A favorite author of mine, Craig Barnes, tells a story about this.  One morning he was on a trail run—he was probably in his 50s at the time and was making his way along at what was a good pace for him.  All of a sudden, a team of college cross country runners came from behind, running like gazelles and flew by him like he was standing still.  By the time he got to the end of the trail, where their finish line was, the team was standing around talking and laughing, fully recovered, while Barnes, ready to collapse, bent over and sucked wind, wondering how anyone could think there’s such a thing as a good run.

But just at that moment, the young runners all began to cheer, and Barnes looked up to see in the distance that a Special Olympics team was now approaching the finish line.  And even though they weren’t moving with anything near the speed of the varsity team that went by before, all of them were smiling from ear to ear, loving not only the applause and encouragement but the joy of run itself, even in spite of the effort.  It wasn’t an experience of perfection, but it was one of joy, of life lived “without veneer,” and full of grace.  Barnes writes that he suddenly found himself cheering louder than anyone else for those joy filled runners, and that when he got back to his car, he couldn’t stop crying.  Barnes had stumbled upon his own need to receive the joy of the day.  He goes on to say that “the portal into joy is confessing the truth:  [that] we are not whole.  No has to pretend, and the truth feels so good that we just want to cheer whenever someone else exhibits it.” (Barnes, The Pastor as Minor Poet, 38)

Our lives are so full of things that we wish were somewhat different than they are.  Sometimes we feel that way for very good reasons.  And many of the sources of our struggles are problems we are not going to be able to fix.  When you’re 50, and can no longer run like you could when you were 20, it’s normal to feel some remorse over days gone by.  And there are much greater problems in the world that are truly the cause of misery and suffering; but if we’re going to be able to contribute to the real struggles, we’ve also got to practice dealing with the little challenges of every day.

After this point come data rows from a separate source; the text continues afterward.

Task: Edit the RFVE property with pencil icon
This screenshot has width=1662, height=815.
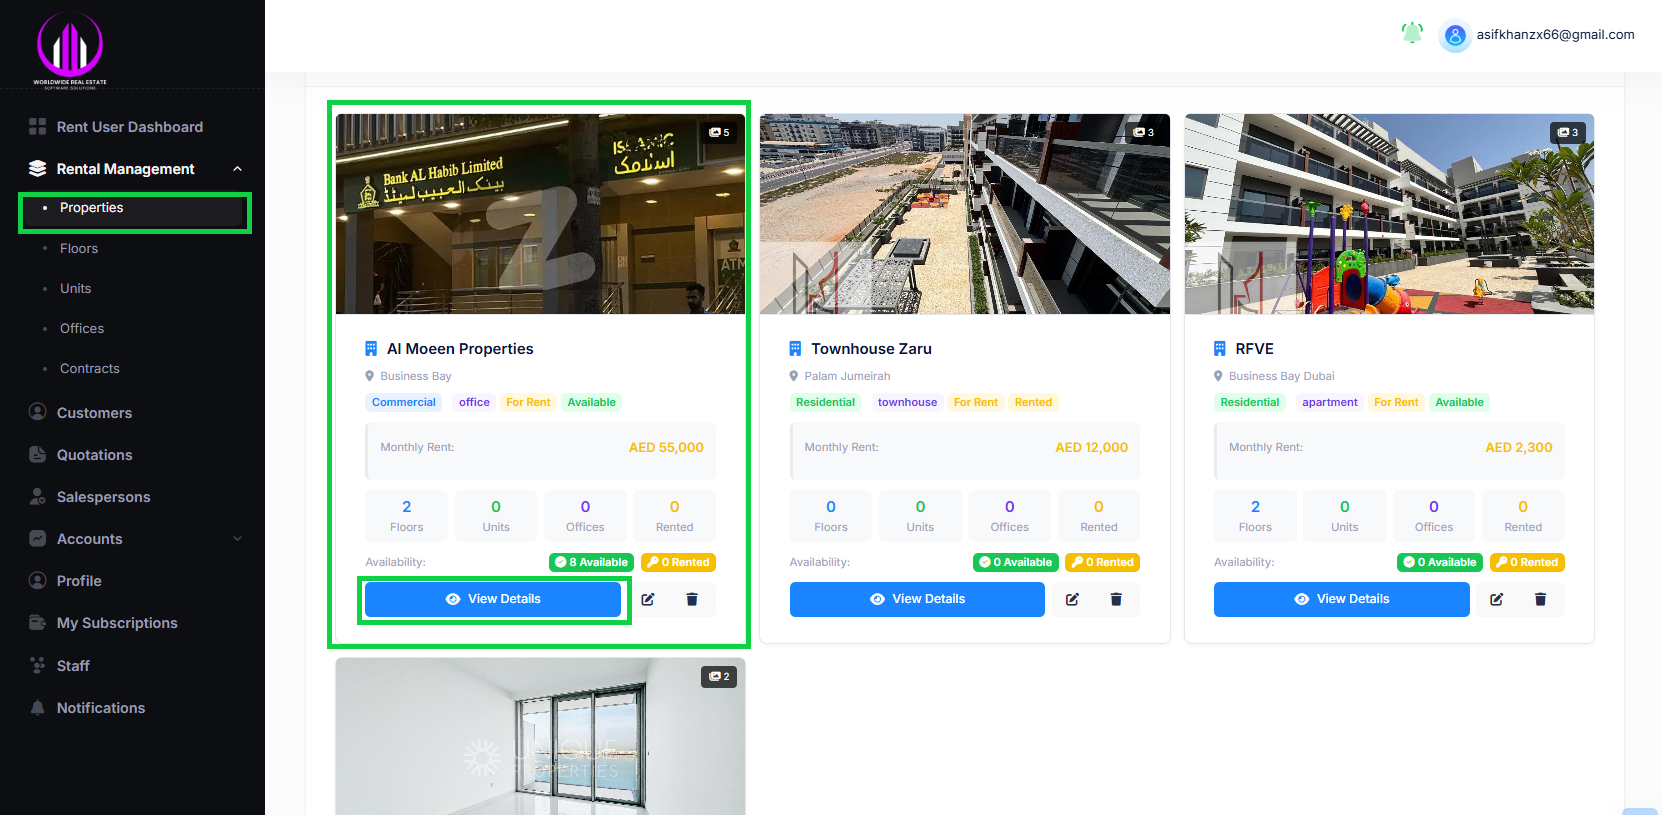Action: 1496,599
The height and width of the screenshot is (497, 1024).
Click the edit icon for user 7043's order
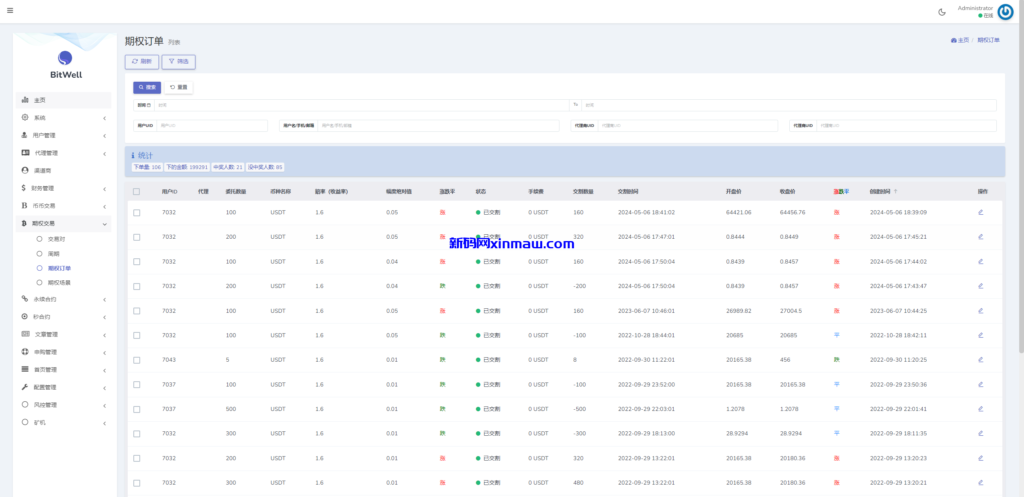[981, 359]
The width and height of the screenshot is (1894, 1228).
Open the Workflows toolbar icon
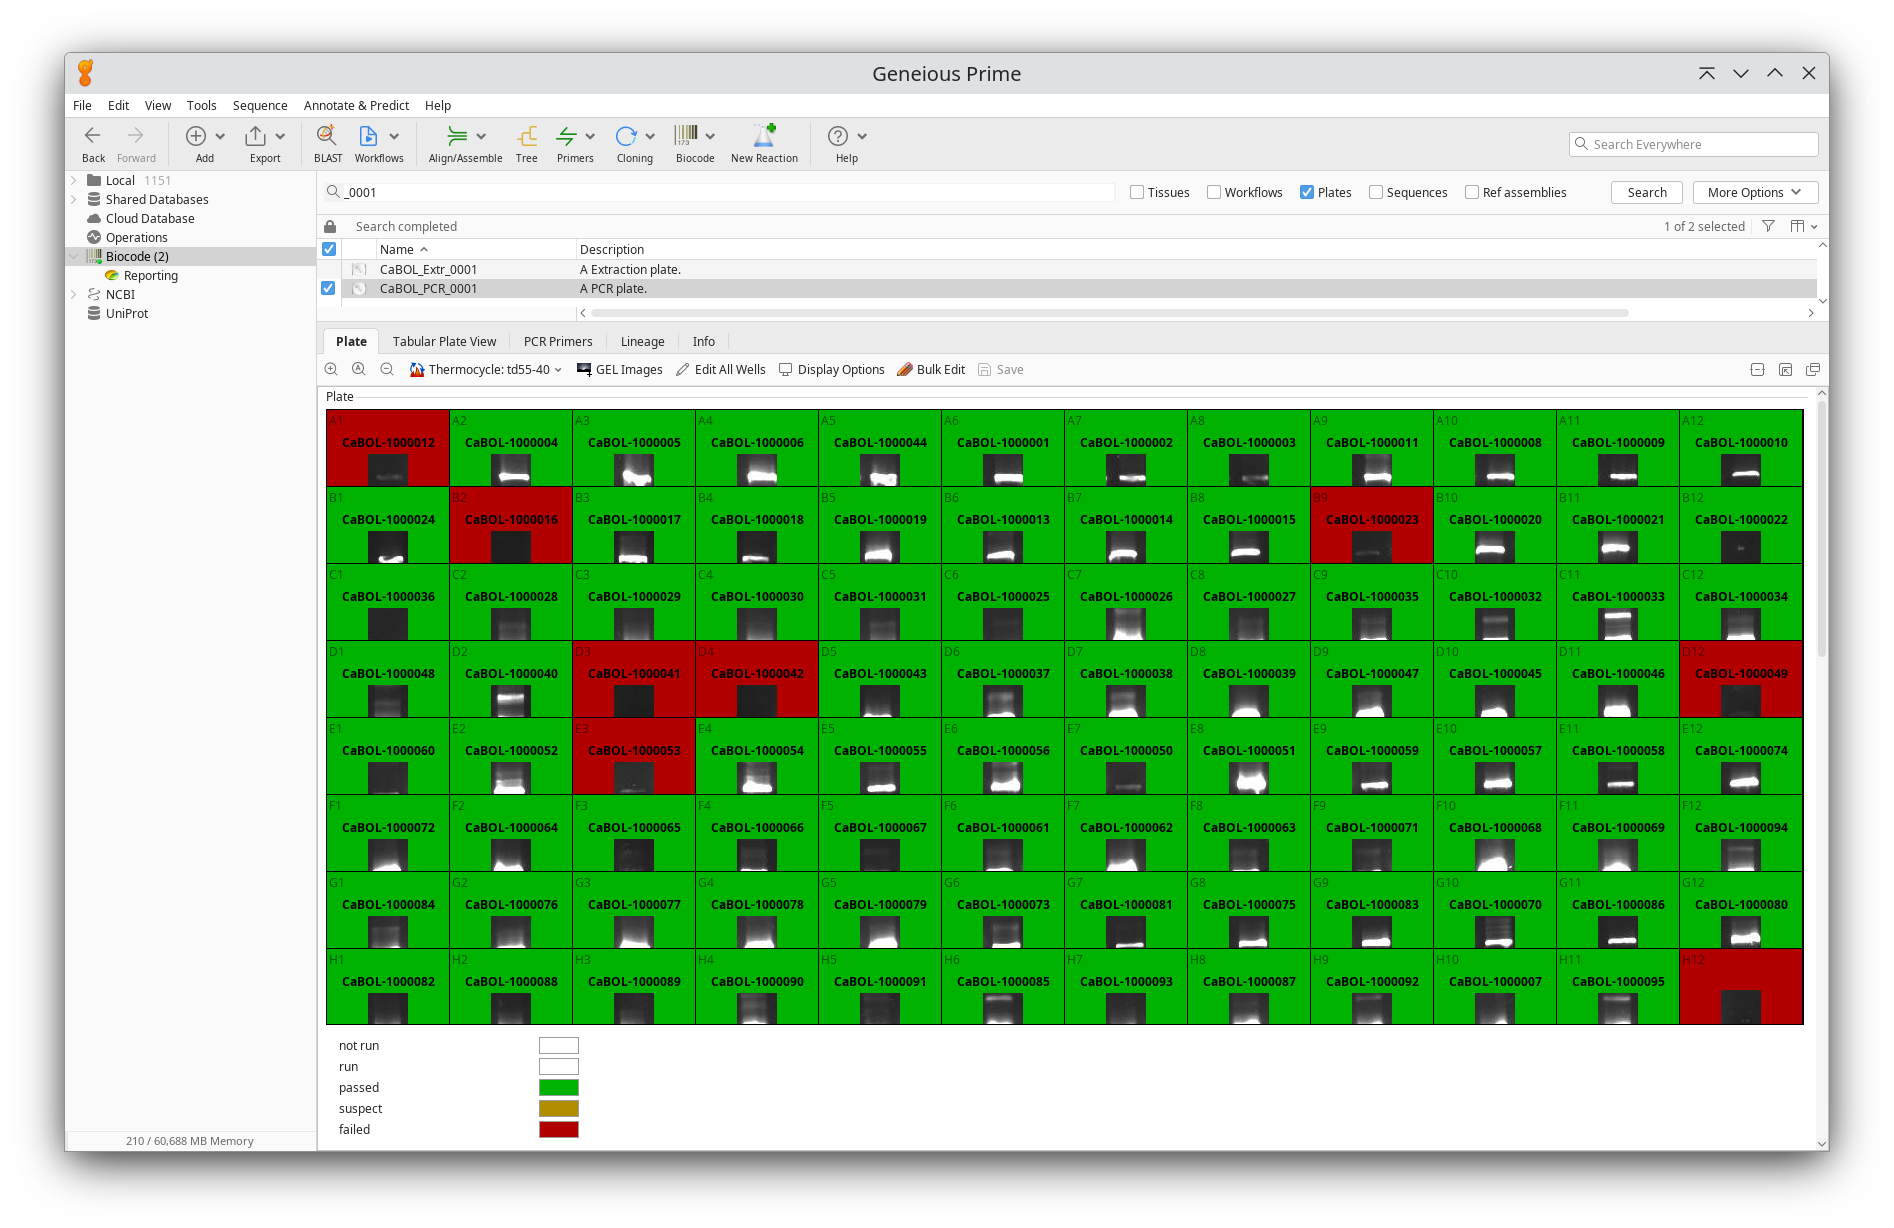[368, 137]
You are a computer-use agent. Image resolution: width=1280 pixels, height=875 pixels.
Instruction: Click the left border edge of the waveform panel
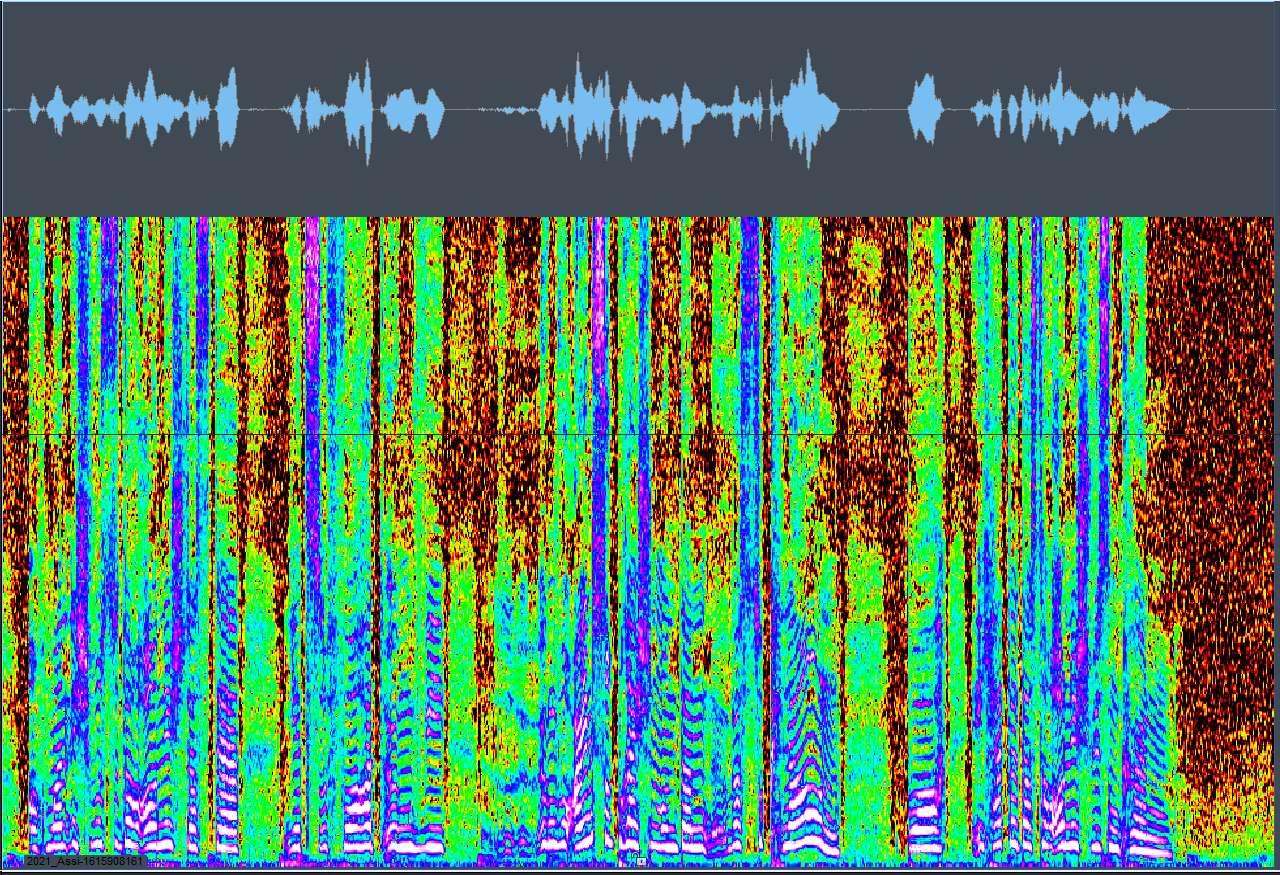point(2,108)
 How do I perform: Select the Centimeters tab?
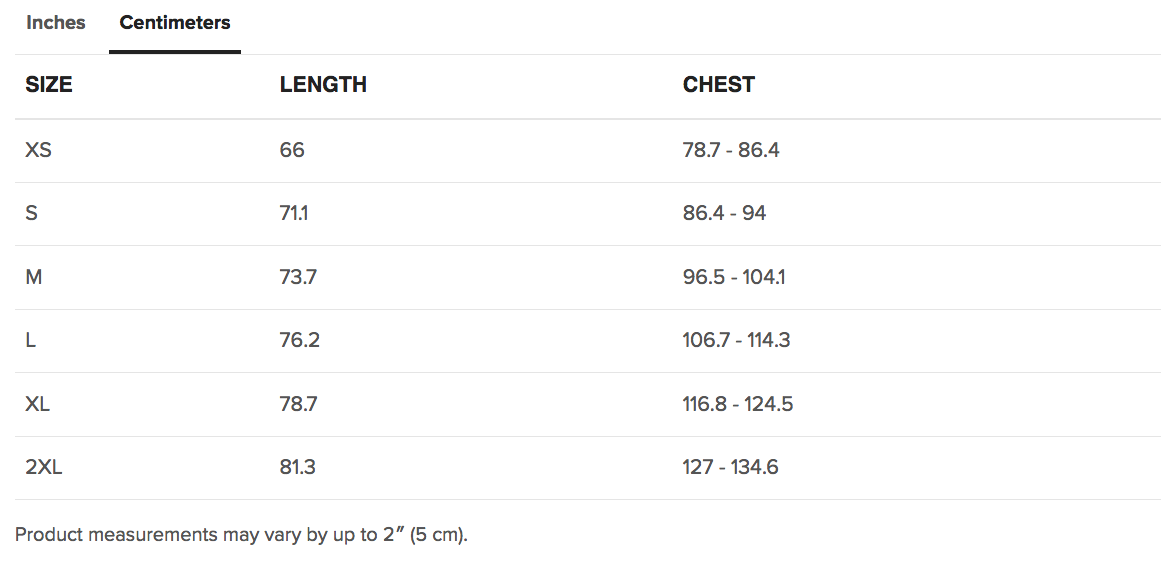175,23
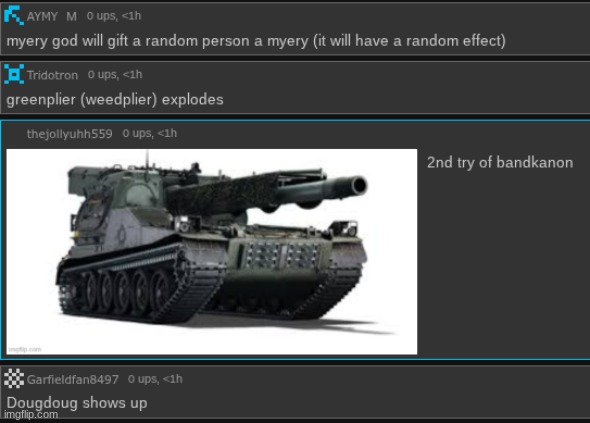Click "0 ups, <1h" on thejollyuhh559's comment
Screen dimensions: 590x423
click(x=150, y=133)
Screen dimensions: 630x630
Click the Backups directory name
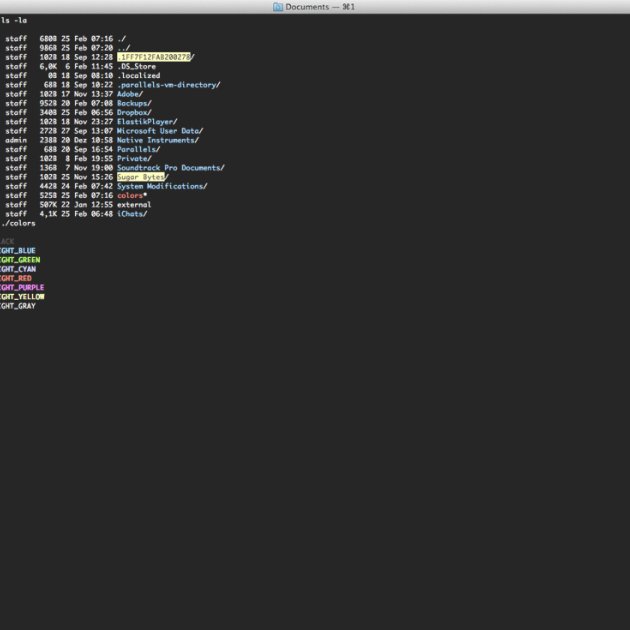pyautogui.click(x=133, y=103)
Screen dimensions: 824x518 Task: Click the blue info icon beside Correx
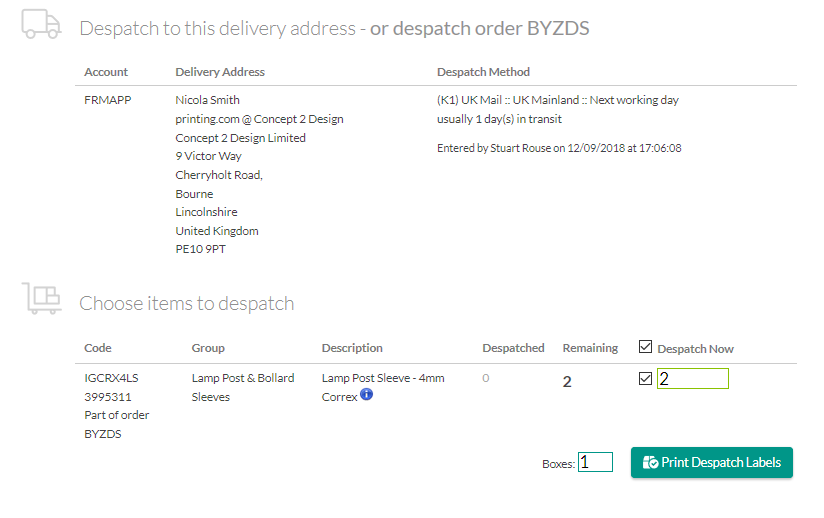[x=367, y=395]
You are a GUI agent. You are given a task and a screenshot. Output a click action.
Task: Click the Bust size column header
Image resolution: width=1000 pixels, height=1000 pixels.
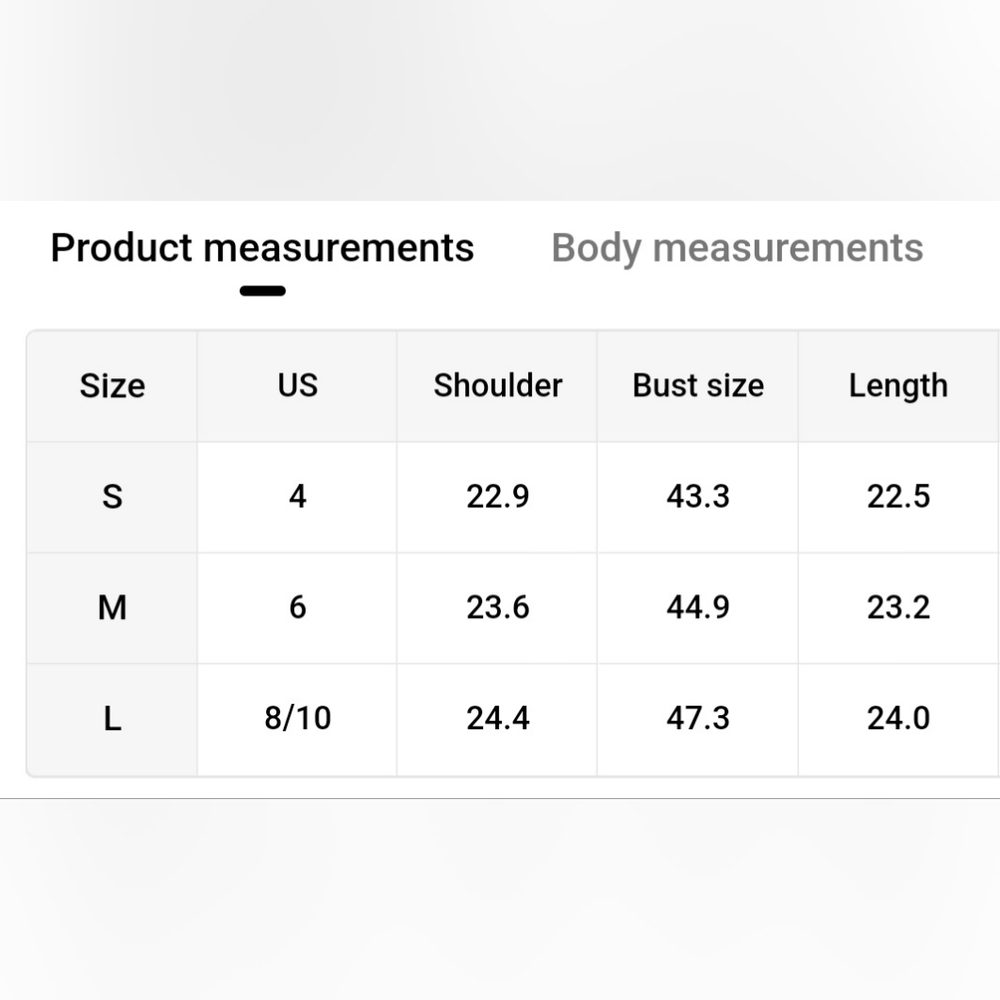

Just like the Morning painting which can be interpreted either as a total mess, or a new dawn full of accidental joy… challenges can either ruin your day, or can be a chance to share joy and love in the world God has given you.

Lent is a season for this kind of self-examination.  To remember what you were made for:  that God created you for good, and that through laying aside (putting to death) the things in our lives that are stealing joy from us, we can find more of the Garden God created us to enjoy.  May this season of Lent take you on that journey, and lead you to life.  Amen.